Cosy means you will be living in a cleaning cupboard.
And one of my personal favourites
A proximité de [someplace] means that if the building were twenty stories high, and it was an exceptionally clear day, you might just catch a glimpse of [someplace] on the horizon.
Then you return the keys to the agency, explain politely that it wasn’t, in fact, what you were looking for and indeed bared no resemblance to the description in the ad and listen patiently while the dye-job gobshite agent tries to pawn you off with some of the other shit holes they haven’t been able to off load, all the while telling you how you won’t find anything better at this time of year.
Repeat this process about eighteen times until you find, roughly, what you were looking for, which was in fact something like you already have.
So now you have found your target apartment. Time to make the dossier.
What? Oh yes, that’s right, you didn’t know about the dossier. Well, you see, you couldn’t just pony up the cash, shake Dye-job’s hand and say “Smell ya later”. Not at all.

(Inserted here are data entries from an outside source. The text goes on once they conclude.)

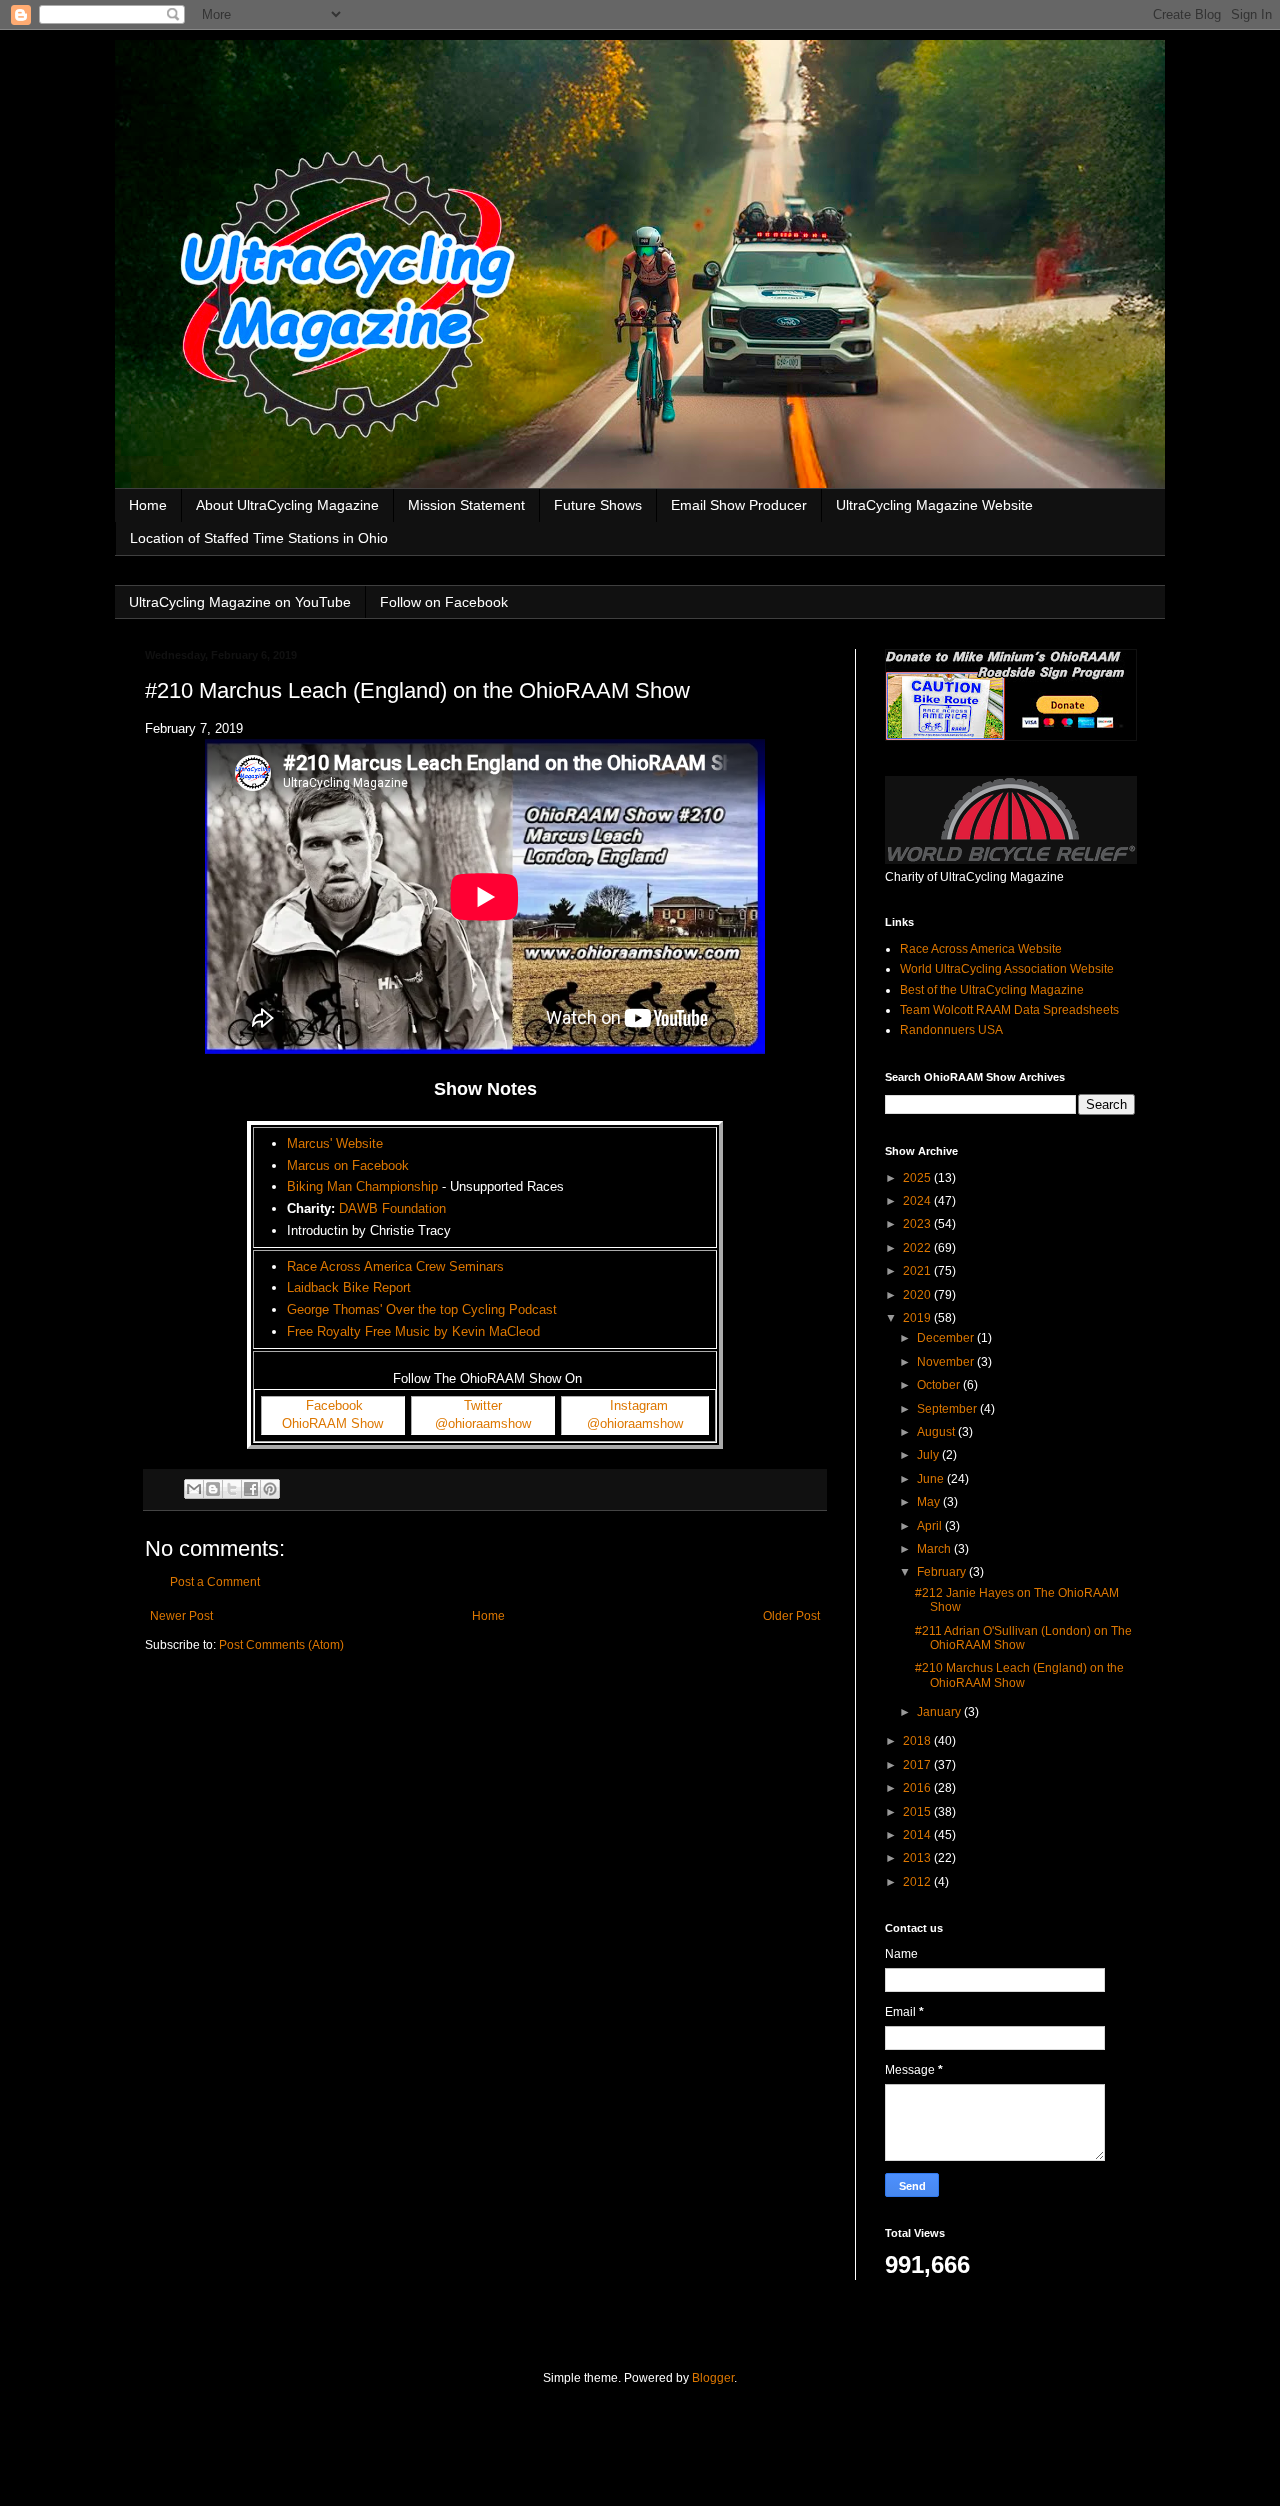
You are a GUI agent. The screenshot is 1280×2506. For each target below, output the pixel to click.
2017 (918, 1765)
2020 (918, 1295)
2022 (918, 1248)
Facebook (334, 1405)
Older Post (791, 1616)
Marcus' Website (335, 1143)
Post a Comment (215, 1582)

No, instead you have to prove that you are worthy of paying rent. They want you to earn three times the rent. Not
around three times the rent but
exactly or indeed more then three times the rent. To the penny, or centime if you want to get all contemporary about it. God help you (for the Devil is surely on their side) if your willing to throw in an extra tenner from the remaining two-thirds of your salary so as not to live in a converted toilet. No sir,
You can fuck right off.
So now it’s time to get to know your photocopier, learn to love that deep hum, marvel at
it’s sliding light, for you have much work to do.
Two rent receipts, three pay slips, your tax returns for the last two years (I shit you not), ID, bank details (not a bank statement mind you, but details, account number, the lot), a statement from your employer attesting that you are indeed currently employed and sure while your at why not dental records and a complete list of everything your mother ate during 1985.
Not content with that, you also need a guarantor, just in case it turns out that your mother actually ate a fried egg instead of a boiled egg on the 10 July 1985. My boss agreed to be mine.
But wait! Stall the ball. What if the boss, despite having his own business and enough cash to hire your useless arse, doesn’t earn three time the rent of one of his employees. What then. Well sure, just to be on the safe side, why not get him to do a few photocopies of his own.
Start off with his and his wife’s bank details and ID. Now that he’s getting used to the idea throw in a copy his business’ balance sheet for the past year and sure why not the property tax on his house too. And then, the icing on the cake, get him and him and his wife to copy out, by hand, the Act of Guarentee.
Then comes the big day. Your dossier has been accepted. Hooray! Your delighted, even though you know for a fact that you were the only person to visit the apartment and submit a dossier because you talked to the person moving out and he’d explained that the agency didn’t have his new phone number and you were the only person to come and knock on the door. Still, Dye-job assures you, it was close.
And now the real fun begins. You need to insure your new rented accommodation. Heaven forbid that some poor property baron should have to pay for a burst pipe in one of his own buildings. There you go, €190 for the year. Add to that your first months rent and one months rent as a deposit and you're starting have a figure with a respectable amount of digits.
And now Ladies and Gentlemen,
la pièce de résistance! A cheque for some €650. And what for you might ask, well the agency’s fee of course. Dye-job has to earn a living too you know. That’s 650 quid you will never see again. Gone. Disappeared into sunset of the agency’s balance sheet.
You know something. I might just get back to packing those boxes after all. Because around here, if you end up under that bridge or on that Métro grill then you’re never coming back. You may as well get shit faced.